A rather more famous incident two years later also sent my normally placid father into a state of heightened animation. For the opening fixture Northern Ireland were hosting England at Windsor Park, presumably hoping to snatch a goal against Sir Alf Ramsey’s men. George Best was at his peak, a constant thorn in any goalie’s side, and at one point he cleverly spotted a chink in Gordon Banks’ armour. Noting how the English number one tended to throw the ball high when attempting a drop-kick clearance, he tracked Banks from the side then, with the ball in the air, flicked a left boot to clip it over the ‘keeper’s head and nodded it in the empty net. Genius, and entirely within the laws of the game. Banks protested and the goal was shamefully disallowed. Dad, of course, had been a goalie but we recognised a perfectly legal goal when he saw it.

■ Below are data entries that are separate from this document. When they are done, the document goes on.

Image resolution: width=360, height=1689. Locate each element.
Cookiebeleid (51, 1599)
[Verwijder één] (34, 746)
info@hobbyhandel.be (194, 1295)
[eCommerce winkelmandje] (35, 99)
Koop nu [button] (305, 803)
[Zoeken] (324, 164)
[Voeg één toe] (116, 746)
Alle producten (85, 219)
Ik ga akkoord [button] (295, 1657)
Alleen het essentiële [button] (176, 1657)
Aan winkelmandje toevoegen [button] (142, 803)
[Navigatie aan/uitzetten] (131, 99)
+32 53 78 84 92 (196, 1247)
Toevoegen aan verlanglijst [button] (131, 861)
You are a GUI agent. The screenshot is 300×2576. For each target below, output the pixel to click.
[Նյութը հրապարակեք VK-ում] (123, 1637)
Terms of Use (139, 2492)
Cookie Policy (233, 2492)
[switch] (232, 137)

The ref’s decision cost the Irish not only the goal and the game but also the championship which at that time they had never won outright.

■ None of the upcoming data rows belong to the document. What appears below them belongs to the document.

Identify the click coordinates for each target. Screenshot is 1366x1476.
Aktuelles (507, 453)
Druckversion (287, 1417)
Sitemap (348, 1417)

In 1975 I remember watching in amazement as a rampant England, so feeble in their previous games, ripped Scotland apart at Wembley, and the legend of the Incompetent Scottish Goalkeeper was born. Poor Stewart Kennedy may have been a Rangers mainstay but he had an absolute nightmare in the 1-5 humiliation and never played for Scotland again.
Two years later, Scotland gained their revenge. I don’t remember it as a classic match, although the uncompromising centre-forward Joe Jordan roughed up the England defence as only he could. However, the images of the raucous Scots celebrating a 2-1 victory on the Wembley pitch culminating in the destruction of one of the crossbars not only increased awareness of hooliganism in British football but also hastened the end of the championship itself.

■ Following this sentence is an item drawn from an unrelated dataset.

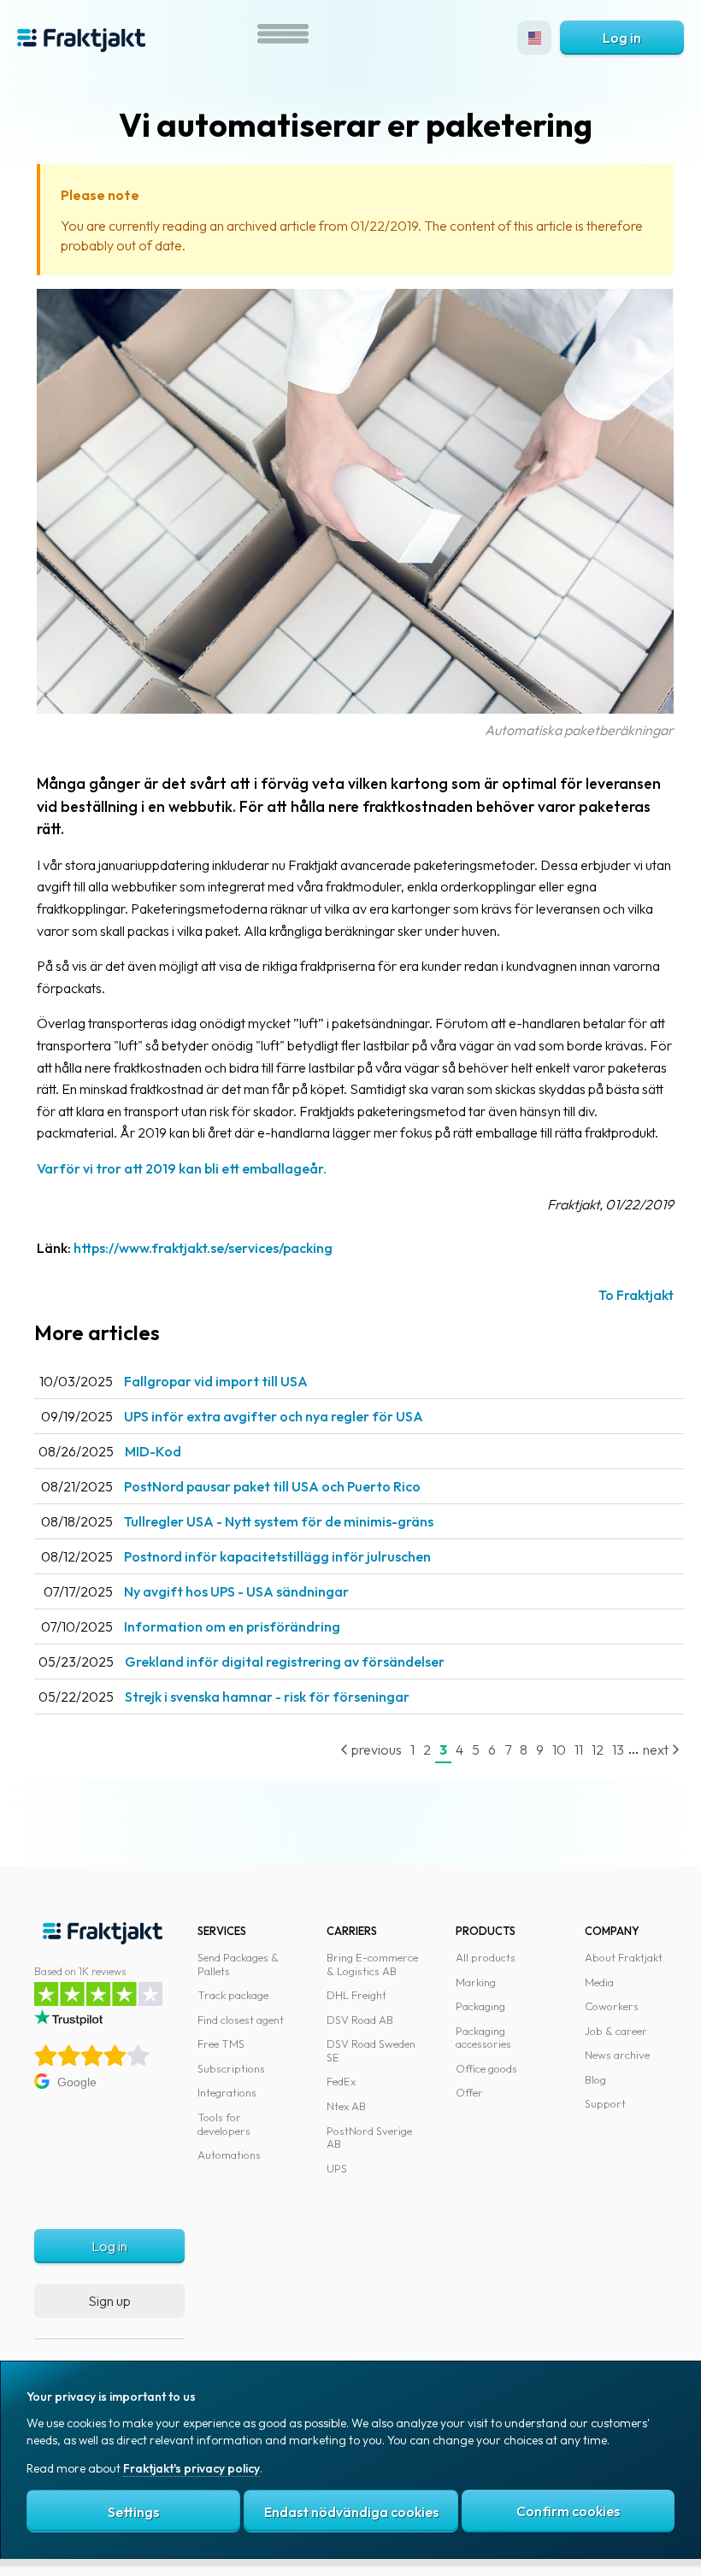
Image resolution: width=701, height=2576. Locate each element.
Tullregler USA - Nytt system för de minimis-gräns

By the Eighties, only the oldest rivalry in world football, the England-Scotland clash, roused much passion – too much for the stadium owners and London councils. 100,000 could pack into Wembley or Hampden Park but there wasn’t much enthusiasm for a rain-soaked Tuesday evening at Ninian Park. The growing fear of hooligan incidents, coupled with the political situation in Northern Ireland, only hammered the final nails in the tournament’s coffin.

I couldn’t help feeling sad, despite recognising the reasons for the ruling. The Championship was dying on its feet but, paradoxically, was becoming more interesting as the Welsh and Irish teams were more competitive than they had been for years. Wales had one of their more memorable moments in 1980, a glorious 4-1 triumph over a mediocre England at Wrexham. The hundredth tournament was to be the last, in 1984, and who were the final champions? None other than Billy Bingham’s Northern Ireland. It may have been achieved on goal difference but the trophy remains Irish FA property for as long as the Championship is consigned to history. George Best et al had the last laugh.